5 Tips for a Successful CLM Implementation

Implementing a new Contract Lifecycle Management (CLM) system can feel like a monumental task. It’s a delicate balance of people, processes, and technology. When things go wrong, it's easy to blame the tech. But often, the root cause lies in human elements like planning and communication.

We recently hosted a webinar with legal experts Ashlyn Donahue, Senior Director of Legal at LinkSquares, and Katie Nagel, Assistant General Counsel at Accession Risk Management, to uncover the secrets behind a smooth CLM rollout. They shared invaluable insights on navigating common obstacles and setting your team up for success. Here are the top five takeaways.

1. Ditch the Silo: Collaboration is Key

One of the quickest ways for an implementation to stall is by treating it as a project for a single department. Legal teams often feel the most acute pain from inefficient contract processes, but they aren't the only ones involved. Sales, Finance, and Procurement all have a stake in how contracts are created, negotiated, and managed.

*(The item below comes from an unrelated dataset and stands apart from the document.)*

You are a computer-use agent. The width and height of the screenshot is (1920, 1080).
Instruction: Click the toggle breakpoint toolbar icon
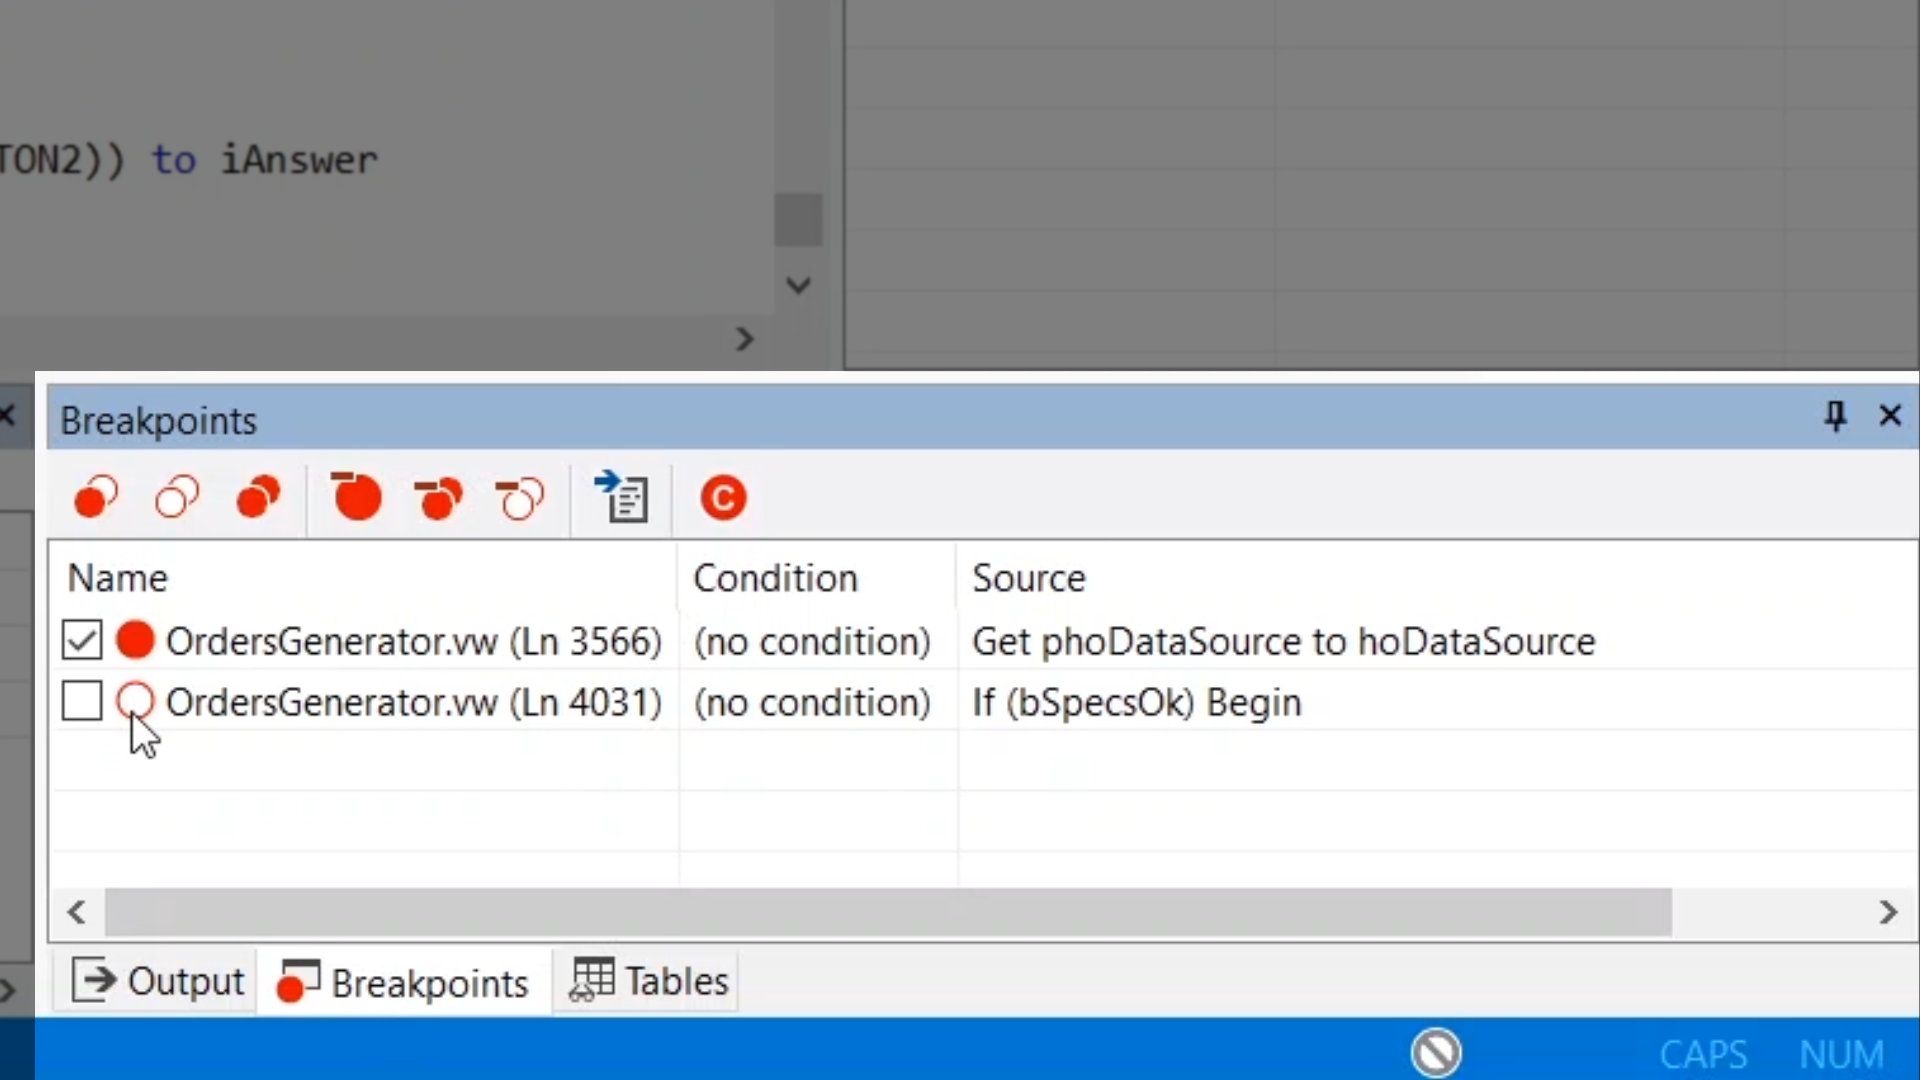tap(96, 497)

Ashlyn Donahue learned this lesson firsthand. "I had really thought about this more of a legal silo, something that we were solving for our own business needs and our own business pains," she shared. This narrow focus led to a realization that the chosen solution might not meet the needs of cross-functional stakeholders. Involving other departments from the beginning ensures the CLM you select and how you configure it will serve the entire business, not just one team's pain points. This approach builds a foundation for broader adoption and long-term success.

2. Avoid "Too Many Cooks" and Analysis Paralysis

While collaboration is crucial, it's also possible to have too many decision-makers. Katie Nagel warned against the "free-for-all decision by committee," which can slow progress to a crawl. "Once you get tipping over into five, seven, ten, eleven people, right, that's gonna be a lot of opinions to manage," she explained. This often leads to decision paralysis, where the project gets bogged down in endless debate.

The solution is to designate a small, core group of decision-makers. These individuals are responsible for gathering feedback from all stakeholders but have the final say to keep the project moving. As Katie put it, "at some point, we gotta make a decision and kinda move with it." Establishing this clear authority structure from the outset prevents the project from losing momentum and scope.

3. Embrace the Phased Rollout

The temptation to launch a "big bang" rollout with every feature and workflow enabled at once is strong. However, this approach is often too much for both your team and your end-users to handle. A phased, iterative approach is far more effective.

Katie Nagel is a strong advocate for starting small. "You don't have to do the big, fancy, shiny, all bells and whistles thing," she advised. "Start small and learn really key lessons from that you can then build on and iterate through the next one." An NDA workflow is often the perfect starting point. It’s a high-volume, relatively low-complexity process that can deliver a quick win and build confidence in the new system. This strategy allows you to gather user feedback, make adjustments, and apply those lessons to more complex workflows later on.

4. Own the Narrative: Leadership Drives Success

A successful implementation requires more than just project management; it requires true leadership. This means owning the narrative, clearly communicating the vision, and actively managing stakeholders. Simply asking for input and taking feedback isn't enough.

"If you're just asking for input and you're just taking feedback and then doing, you're not really leading this process. You're managing it," Ashlyn Donahue stated. A leader defines the target objective, outlines what success looks like, and comes to the table with recommendations. This proactive approach prevents the project from getting sidetracked by feature requests that don't align with the core goals. When leadership effectively communicates the "why" behind the change, it’s much easier to gain buy-in and keep everyone moving in the same direction.

5. Define "Done" to Prevent Perfectionism

Lawyers and perfectionism often go hand-in-hand. While attention to detail is a strength, it can become an obstacle during a CLM implementation. The endless possibilities for tweaking and reconfiguring can lead to a state of perpetual "almost done," preventing the business from ever realizing the value of its investment.

The key is to define success upfront. As Ashlyn explained, "folks get really caught up in this perfectionism because they forget what they originally set out to do, and they keep moving the goalpost." Decide what a successful Phase 1 looks like and hold yourself accountable to that goal. Katie Nagel echoed this sentiment, emphasizing that "excellent may be good enough." The system will evolve. Templates will change. Your organization will grow. "It's finished for now," Katie concluded. "It's not finished forever." Launching a solution that delivers immediate value is far better than chasing a perfect one that never goes live.

Moving Forward with Confidence

Implementing a CLM is a journey, not a destination. By focusing on cross-functional collaboration, streamlined decision-making, phased rollouts, strong leadership, and a clear definition of success, you can navigate the process with confidence. These principles transform a potentially fraught project into an opportunity to build a more efficient, scalable, and collaborative organization.